Task instructions
Retype every line of the listing below without any changes.

[Item position entries]
+++++
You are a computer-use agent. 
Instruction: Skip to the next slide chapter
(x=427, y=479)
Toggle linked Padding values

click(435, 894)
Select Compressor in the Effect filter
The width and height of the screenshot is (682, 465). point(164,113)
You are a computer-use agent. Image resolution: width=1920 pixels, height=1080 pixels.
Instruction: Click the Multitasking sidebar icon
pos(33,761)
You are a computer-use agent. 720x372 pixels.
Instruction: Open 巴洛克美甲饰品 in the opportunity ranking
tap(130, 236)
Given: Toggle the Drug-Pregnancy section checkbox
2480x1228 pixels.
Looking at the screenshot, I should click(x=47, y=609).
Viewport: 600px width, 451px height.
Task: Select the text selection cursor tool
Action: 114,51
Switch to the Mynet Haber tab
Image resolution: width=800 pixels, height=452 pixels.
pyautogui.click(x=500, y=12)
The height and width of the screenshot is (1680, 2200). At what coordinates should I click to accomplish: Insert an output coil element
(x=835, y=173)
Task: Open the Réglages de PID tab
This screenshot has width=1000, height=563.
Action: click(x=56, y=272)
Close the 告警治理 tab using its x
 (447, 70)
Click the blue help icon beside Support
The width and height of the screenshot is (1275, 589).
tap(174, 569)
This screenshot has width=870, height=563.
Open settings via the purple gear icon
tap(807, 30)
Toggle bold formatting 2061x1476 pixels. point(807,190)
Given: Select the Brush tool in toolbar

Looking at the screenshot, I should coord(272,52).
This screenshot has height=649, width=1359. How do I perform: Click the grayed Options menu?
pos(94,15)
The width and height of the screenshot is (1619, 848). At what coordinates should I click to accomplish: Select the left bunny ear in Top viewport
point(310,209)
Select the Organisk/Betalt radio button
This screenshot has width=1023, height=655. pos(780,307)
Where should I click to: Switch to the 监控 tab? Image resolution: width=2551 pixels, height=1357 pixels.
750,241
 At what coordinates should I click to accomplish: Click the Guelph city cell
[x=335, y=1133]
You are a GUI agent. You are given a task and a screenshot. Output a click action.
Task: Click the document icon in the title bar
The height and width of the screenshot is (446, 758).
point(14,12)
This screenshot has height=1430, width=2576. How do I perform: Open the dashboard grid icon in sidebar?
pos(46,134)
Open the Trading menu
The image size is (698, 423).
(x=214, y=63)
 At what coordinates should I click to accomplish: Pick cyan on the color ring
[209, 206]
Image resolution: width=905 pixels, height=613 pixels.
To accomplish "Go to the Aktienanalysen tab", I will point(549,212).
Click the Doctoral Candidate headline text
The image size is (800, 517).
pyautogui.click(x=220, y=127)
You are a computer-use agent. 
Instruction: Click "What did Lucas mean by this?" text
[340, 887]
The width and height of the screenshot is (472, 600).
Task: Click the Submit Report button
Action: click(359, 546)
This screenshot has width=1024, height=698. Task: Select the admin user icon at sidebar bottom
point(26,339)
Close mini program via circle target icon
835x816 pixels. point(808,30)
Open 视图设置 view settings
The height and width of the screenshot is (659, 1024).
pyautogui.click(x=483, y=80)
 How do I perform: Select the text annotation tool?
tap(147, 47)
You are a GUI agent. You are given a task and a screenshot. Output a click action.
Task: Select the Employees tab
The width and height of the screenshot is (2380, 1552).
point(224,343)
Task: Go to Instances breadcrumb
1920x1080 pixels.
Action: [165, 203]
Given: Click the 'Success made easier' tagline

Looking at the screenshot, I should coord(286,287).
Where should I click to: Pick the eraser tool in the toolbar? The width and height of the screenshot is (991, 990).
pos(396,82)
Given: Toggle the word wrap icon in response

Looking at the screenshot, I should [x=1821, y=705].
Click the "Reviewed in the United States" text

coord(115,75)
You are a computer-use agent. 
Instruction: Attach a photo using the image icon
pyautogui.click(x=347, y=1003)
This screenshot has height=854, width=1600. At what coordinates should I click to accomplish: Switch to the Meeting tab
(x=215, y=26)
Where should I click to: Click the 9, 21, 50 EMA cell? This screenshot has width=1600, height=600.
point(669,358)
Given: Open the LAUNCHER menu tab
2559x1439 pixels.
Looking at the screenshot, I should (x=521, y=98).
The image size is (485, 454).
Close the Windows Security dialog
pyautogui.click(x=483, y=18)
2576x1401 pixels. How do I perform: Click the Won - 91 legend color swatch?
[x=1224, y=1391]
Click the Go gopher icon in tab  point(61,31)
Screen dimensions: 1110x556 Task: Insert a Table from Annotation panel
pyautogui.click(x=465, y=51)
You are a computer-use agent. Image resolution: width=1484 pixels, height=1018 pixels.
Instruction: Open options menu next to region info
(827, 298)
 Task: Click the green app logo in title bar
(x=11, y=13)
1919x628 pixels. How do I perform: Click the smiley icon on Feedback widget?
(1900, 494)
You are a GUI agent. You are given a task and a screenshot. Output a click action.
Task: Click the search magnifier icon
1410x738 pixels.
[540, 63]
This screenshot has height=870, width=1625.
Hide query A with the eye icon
+++++
Final result
You are a computer-use agent. 
Instruction: Skip to the next slide chapter
(x=427, y=479)
Toggle linked Padding values

click(435, 894)
Select Compressor in the Effect filter
The width and height of the screenshot is (682, 465). point(164,113)
You are a computer-use agent. Image resolution: width=1920 pixels, height=1080 pixels.
Instruction: Click the Multitasking sidebar icon
pos(33,761)
You are a computer-use agent. 720x372 pixels.
Instruction: Open 巴洛克美甲饰品 in the opportunity ranking
tap(130, 236)
Given: Toggle the Drug-Pregnancy section checkbox
2480x1228 pixels.
Looking at the screenshot, I should click(x=47, y=609).
Viewport: 600px width, 451px height.
Task: Select the text selection cursor tool
Action: 114,51
Switch to the Mynet Haber tab
Image resolution: width=800 pixels, height=452 pixels.
pyautogui.click(x=500, y=12)
The height and width of the screenshot is (1680, 2200). At what coordinates should I click to accomplish: Insert an output coil element
(x=835, y=173)
Task: Open the Réglages de PID tab
This screenshot has width=1000, height=563.
Action: click(x=56, y=272)
Close the 告警治理 tab using its x
 (447, 70)
Click the blue help icon beside Support
The width and height of the screenshot is (1275, 589).
tap(174, 569)
This screenshot has width=870, height=563.
Open settings via the purple gear icon
tap(807, 30)
Toggle bold formatting 2061x1476 pixels. point(807,190)
Given: Select the Brush tool in toolbar

Looking at the screenshot, I should coord(272,52).
This screenshot has height=649, width=1359. How do I perform: Click the grayed Options menu?
pos(94,15)
The width and height of the screenshot is (1619, 848). At what coordinates should I click to accomplish: Select the left bunny ear in Top viewport
point(310,209)
Select the Organisk/Betalt radio button
This screenshot has width=1023, height=655. pos(780,307)
Where should I click to: Switch to the 监控 tab? Image resolution: width=2551 pixels, height=1357 pixels.
750,241
 At what coordinates should I click to accomplish: Click the Guelph city cell
[x=335, y=1133]
You are a GUI agent. You are given a task and a screenshot. Output a click action.
Task: Click the document icon in the title bar
The height and width of the screenshot is (446, 758).
point(14,12)
This screenshot has height=1430, width=2576. How do I perform: Open the dashboard grid icon in sidebar?
pos(46,134)
Open the Trading menu
The image size is (698, 423).
(x=214, y=63)
 At what coordinates should I click to accomplish: Pick cyan on the color ring
[209, 206]
Image resolution: width=905 pixels, height=613 pixels.
To accomplish "Go to the Aktienanalysen tab", I will point(549,212).
Click the Doctoral Candidate headline text
The image size is (800, 517).
pyautogui.click(x=220, y=127)
You are a computer-use agent. 
Instruction: Click "What did Lucas mean by this?" text
[340, 887]
The width and height of the screenshot is (472, 600).
Task: Click the Submit Report button
Action: click(359, 546)
This screenshot has width=1024, height=698. Task: Select the admin user icon at sidebar bottom
point(26,339)
Close mini program via circle target icon
835x816 pixels. point(808,30)
Open 视图设置 view settings
The height and width of the screenshot is (659, 1024).
pyautogui.click(x=483, y=80)
 How do I perform: Select the text annotation tool?
tap(147, 47)
You are a GUI agent. You are given a task and a screenshot. Output a click action.
Task: Select the Employees tab
The width and height of the screenshot is (2380, 1552).
point(224,343)
Task: Go to Instances breadcrumb
1920x1080 pixels.
Action: [165, 203]
Given: Click the 'Success made easier' tagline

Looking at the screenshot, I should coord(286,287).
Where should I click to: Pick the eraser tool in the toolbar? The width and height of the screenshot is (991, 990).
pos(396,82)
Given: Toggle the word wrap icon in response

Looking at the screenshot, I should [x=1821, y=705].
Click the "Reviewed in the United States" text

coord(115,75)
You are a computer-use agent. 
Instruction: Attach a photo using the image icon
pyautogui.click(x=347, y=1003)
This screenshot has height=854, width=1600. At what coordinates should I click to accomplish: Switch to the Meeting tab
(x=215, y=26)
Where should I click to: Click the 9, 21, 50 EMA cell? This screenshot has width=1600, height=600.
point(669,358)
Given: Open the LAUNCHER menu tab
2559x1439 pixels.
Looking at the screenshot, I should (x=521, y=98).
The image size is (485, 454).
Close the Windows Security dialog
pyautogui.click(x=483, y=18)
2576x1401 pixels. How do I perform: Click the Won - 91 legend color swatch?
[x=1224, y=1391]
Click the Go gopher icon in tab  point(61,31)
Screen dimensions: 1110x556 Task: Insert a Table from Annotation panel
pyautogui.click(x=465, y=51)
You are a computer-use agent. Image resolution: width=1484 pixels, height=1018 pixels.
Instruction: Open options menu next to region info
(827, 298)
 Task: Click the green app logo in title bar
(x=11, y=13)
1919x628 pixels. How do I perform: Click the smiley icon on Feedback widget?
(1900, 494)
You are a GUI agent. You are given a task and a screenshot. Output a click action.
Task: Click the search magnifier icon
1410x738 pixels.
[540, 63]
This screenshot has height=870, width=1625.
Hide query A with the eye icon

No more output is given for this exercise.